Gov. Brad Little used the opening moments of his third state of the state address to condemn the violent insurrection at the U.S. Capitol last week that has so far left five people dead.
“Former President George W. Bush aptly described the events as fitting of a “banana republic, not our democratic republic.” The riots tarnished the shining values America stands for,” Little said Monday.
He urged people to not defend or deny the actions of the mob of pro-Trump extremists, though he never mentioned the president’s incitement and encouragement of his followers prior to the break-in.
“Hostility and violence are not an expression of your rights; they are a violation of everyone else’s,” Little said to state lawmakers, some of whom have attended rallies and actively supported debunked conspiracy theories that the presidential election had been stolen from President Trump.

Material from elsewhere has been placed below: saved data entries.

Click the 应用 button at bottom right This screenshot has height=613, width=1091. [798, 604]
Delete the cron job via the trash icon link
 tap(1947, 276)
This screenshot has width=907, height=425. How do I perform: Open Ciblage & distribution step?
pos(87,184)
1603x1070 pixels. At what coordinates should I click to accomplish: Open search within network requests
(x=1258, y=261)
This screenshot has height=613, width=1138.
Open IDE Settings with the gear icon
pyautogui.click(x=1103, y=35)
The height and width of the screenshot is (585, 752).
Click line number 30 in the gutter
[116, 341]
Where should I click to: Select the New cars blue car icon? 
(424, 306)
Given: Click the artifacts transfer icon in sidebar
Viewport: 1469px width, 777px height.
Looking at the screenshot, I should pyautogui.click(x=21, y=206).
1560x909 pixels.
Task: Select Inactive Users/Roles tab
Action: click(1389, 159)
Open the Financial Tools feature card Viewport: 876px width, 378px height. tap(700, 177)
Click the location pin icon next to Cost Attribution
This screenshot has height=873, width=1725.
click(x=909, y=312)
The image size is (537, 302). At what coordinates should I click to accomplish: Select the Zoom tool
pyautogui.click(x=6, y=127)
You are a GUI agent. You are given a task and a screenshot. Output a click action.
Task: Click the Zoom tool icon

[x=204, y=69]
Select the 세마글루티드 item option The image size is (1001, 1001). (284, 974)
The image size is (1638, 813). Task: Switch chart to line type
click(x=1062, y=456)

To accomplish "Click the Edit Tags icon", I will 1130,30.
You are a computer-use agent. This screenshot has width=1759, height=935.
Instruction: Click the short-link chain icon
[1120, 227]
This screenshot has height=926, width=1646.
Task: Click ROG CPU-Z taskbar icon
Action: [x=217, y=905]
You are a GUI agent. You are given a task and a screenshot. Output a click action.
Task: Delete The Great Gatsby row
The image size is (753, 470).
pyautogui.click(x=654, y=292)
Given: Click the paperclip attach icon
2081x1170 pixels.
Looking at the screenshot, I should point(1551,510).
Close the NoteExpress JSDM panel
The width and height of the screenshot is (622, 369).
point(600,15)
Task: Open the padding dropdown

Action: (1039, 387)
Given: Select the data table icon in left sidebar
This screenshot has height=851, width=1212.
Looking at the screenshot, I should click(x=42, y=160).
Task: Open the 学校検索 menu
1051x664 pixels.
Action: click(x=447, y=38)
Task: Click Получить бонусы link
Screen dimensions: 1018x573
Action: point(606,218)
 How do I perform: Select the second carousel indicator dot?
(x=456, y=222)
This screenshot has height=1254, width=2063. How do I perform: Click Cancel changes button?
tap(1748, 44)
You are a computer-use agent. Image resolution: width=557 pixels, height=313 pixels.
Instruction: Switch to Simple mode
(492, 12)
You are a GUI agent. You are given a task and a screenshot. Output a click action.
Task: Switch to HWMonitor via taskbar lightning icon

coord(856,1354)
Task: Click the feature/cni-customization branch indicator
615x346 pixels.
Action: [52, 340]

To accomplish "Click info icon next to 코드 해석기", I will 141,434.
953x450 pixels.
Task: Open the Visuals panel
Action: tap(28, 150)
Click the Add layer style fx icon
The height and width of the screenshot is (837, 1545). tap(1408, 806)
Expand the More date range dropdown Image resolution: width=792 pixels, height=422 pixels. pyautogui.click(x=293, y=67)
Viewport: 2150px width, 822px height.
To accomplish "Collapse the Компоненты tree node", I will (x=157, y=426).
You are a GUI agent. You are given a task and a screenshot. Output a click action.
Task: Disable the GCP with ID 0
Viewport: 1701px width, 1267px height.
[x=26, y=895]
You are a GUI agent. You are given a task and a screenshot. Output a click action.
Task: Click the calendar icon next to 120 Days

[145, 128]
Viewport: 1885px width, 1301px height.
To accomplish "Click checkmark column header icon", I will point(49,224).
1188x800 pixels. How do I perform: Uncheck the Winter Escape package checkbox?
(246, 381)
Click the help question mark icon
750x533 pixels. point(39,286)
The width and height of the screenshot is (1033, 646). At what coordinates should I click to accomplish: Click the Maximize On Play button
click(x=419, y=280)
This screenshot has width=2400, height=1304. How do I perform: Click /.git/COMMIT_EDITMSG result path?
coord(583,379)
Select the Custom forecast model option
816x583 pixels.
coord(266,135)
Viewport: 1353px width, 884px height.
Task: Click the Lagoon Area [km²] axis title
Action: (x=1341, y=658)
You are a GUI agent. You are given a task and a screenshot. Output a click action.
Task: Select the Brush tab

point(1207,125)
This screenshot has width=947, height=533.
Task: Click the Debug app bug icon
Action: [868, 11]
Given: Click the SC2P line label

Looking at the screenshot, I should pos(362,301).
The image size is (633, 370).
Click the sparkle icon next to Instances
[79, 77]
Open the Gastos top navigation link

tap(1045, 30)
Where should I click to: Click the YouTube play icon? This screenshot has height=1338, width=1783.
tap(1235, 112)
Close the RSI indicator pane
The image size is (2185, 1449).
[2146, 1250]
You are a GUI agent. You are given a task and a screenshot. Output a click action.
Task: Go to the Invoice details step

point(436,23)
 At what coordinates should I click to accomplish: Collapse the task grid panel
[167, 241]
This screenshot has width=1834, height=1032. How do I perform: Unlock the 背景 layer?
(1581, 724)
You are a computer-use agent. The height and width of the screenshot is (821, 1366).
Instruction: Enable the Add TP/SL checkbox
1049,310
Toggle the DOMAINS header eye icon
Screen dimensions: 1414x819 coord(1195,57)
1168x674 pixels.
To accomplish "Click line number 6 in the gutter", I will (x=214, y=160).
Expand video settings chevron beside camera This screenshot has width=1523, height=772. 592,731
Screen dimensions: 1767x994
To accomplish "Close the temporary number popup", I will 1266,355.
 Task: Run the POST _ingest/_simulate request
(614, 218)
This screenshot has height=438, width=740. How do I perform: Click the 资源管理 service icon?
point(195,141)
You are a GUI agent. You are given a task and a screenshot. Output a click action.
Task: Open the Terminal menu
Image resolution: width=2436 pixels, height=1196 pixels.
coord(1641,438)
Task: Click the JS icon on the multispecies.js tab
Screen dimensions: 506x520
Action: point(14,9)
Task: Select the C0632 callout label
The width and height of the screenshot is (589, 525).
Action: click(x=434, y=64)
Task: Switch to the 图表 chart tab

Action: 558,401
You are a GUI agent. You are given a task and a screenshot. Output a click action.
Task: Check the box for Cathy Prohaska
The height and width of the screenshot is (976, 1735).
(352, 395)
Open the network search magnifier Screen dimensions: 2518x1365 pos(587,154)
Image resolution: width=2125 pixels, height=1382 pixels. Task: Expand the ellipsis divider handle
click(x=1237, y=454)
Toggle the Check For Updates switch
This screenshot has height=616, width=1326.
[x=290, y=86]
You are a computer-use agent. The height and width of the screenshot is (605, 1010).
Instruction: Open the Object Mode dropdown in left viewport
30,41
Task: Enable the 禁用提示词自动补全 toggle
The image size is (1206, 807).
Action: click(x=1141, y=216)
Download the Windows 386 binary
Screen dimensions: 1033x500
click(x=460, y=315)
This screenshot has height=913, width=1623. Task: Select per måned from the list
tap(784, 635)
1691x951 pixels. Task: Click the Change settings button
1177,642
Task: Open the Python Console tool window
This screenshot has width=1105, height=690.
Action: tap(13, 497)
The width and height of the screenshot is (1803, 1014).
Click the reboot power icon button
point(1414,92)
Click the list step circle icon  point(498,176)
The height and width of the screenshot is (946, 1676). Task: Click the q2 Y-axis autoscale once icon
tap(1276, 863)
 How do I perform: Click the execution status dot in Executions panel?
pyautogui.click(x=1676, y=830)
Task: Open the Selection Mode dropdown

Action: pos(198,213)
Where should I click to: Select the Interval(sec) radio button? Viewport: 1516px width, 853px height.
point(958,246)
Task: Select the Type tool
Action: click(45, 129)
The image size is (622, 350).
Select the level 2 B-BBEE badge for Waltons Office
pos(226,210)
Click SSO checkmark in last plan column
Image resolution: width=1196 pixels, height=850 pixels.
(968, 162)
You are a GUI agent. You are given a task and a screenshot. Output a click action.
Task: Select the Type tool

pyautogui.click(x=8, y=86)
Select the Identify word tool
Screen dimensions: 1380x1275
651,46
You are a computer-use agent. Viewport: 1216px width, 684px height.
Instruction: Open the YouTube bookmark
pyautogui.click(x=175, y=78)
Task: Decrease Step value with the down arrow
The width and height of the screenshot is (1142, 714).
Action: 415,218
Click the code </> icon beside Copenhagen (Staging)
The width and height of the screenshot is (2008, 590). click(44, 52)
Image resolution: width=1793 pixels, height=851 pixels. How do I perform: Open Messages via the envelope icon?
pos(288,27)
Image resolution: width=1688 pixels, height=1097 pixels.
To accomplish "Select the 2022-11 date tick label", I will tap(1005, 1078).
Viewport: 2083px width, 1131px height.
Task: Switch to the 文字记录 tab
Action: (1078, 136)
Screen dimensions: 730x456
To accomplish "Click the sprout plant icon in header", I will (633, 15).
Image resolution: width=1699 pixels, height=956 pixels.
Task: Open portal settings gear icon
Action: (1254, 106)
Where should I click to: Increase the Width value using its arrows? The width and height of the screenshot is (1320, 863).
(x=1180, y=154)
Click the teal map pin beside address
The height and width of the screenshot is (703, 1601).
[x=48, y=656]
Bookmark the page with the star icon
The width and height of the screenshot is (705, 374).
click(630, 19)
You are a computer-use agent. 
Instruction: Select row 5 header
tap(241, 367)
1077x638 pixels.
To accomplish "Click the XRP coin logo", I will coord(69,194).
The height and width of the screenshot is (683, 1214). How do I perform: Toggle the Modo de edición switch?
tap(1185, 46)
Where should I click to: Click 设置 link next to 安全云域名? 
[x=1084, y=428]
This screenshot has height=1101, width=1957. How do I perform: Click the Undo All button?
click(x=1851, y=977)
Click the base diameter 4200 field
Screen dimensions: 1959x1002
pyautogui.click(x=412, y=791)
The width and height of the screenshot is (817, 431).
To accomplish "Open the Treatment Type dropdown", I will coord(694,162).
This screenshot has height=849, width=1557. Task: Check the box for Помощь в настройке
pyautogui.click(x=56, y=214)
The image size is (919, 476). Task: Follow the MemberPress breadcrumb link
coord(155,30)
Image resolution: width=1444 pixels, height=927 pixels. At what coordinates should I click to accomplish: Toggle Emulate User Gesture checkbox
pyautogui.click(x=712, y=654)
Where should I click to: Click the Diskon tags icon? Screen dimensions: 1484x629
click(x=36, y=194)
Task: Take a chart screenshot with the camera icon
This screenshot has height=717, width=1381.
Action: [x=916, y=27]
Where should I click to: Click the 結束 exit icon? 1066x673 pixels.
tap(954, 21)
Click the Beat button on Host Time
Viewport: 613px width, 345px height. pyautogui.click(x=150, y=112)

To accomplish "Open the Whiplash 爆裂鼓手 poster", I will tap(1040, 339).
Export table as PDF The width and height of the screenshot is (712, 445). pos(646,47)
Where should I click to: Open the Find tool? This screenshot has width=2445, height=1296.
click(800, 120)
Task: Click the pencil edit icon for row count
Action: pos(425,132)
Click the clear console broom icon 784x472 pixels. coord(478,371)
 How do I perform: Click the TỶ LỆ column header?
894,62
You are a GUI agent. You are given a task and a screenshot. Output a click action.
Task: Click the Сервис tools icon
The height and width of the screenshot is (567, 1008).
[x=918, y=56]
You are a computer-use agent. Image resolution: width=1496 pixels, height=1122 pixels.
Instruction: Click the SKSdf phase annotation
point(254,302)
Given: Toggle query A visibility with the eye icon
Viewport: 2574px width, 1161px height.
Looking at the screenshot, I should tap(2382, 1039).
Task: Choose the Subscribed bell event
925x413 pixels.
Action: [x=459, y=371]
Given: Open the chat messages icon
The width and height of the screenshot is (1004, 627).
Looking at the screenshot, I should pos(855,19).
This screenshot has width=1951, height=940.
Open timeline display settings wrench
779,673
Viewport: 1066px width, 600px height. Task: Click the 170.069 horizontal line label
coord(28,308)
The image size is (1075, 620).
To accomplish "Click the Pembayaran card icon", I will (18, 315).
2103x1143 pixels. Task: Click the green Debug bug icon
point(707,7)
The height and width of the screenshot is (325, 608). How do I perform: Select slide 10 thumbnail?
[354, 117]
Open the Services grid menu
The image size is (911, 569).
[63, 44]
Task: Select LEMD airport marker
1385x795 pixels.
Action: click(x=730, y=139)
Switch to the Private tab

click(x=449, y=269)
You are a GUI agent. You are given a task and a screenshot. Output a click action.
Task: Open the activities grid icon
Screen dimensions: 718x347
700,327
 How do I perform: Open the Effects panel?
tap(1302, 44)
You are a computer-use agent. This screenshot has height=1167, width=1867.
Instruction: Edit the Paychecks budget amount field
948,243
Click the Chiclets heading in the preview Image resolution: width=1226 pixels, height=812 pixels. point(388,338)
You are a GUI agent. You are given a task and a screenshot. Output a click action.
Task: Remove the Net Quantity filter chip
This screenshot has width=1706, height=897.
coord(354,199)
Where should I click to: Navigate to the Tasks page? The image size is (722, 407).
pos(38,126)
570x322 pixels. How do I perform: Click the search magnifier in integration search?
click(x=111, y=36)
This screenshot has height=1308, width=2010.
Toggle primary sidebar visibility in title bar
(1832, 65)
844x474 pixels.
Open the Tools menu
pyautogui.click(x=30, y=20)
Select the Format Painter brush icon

Little also joined Congressmen Russ Fulcher and Mike Simpson in signing on to a lawsuit to overturn the votes of millions of people in battleground states, which the U.S. Supreme Court rejected taking up last year.
When asked if he felt he legitimized the debunked conspiracy theories that the election was "stolen" from Trump by signing on to the lawsuit, Little said, "No." Little went on to say, "Each state needs to take responsibility for the sanctity of the vote in their states."
Due to COVID-19 precautions, the governor delivered his speech in the Lincoln Auditorium in the basement of the Idaho Capitol and was rebroadcast in the House and Senate chambers.
He also acknowledged the coronavirus pandemic that has, as of Monday afternoon, killed 1,534 people in Idaho, with 123,077 confirmed cases statewide recorded since last March.
“The COVID-19 reality is heartbreaking,” Little said, applauding the work of health care workers and hospitals on the front lines of managing the virus.
“They are telling the stories of COVID-19 patients – the stories of people whose organs are shutting down from an aggressive disease; the stories of young, healthy people who ended up on life support; the stories of veterans who fought enemies overseas only to suffer from a new invisible enemy here in their community,” he said.
Little handed over control over the state’s pandemic response to the seven regional public health districts, which have implemented a patchwork of regulations and restrictions.
Those decisions, or even proposals, have been met with intense opposition – including the shuttering of an in-progress health board meeting after demonstrators protested outside board members’ private homes.
Little thanked those board members, as well as school board members, some of whom have resigned or face recall elections due to their support of mask mandates or distance learning.
“I choose to remember the historic year by the innumerable acts of kindness displayed by many Idahoans over the acts of aggression by a few,” he said.
Little also unveiled his proposed $4.21 billion budget plan for the upcoming year, and his “Building Idaho’s Future” initiative that includes one of the largest one-time tax cuts in state history and significant infrastructure investments.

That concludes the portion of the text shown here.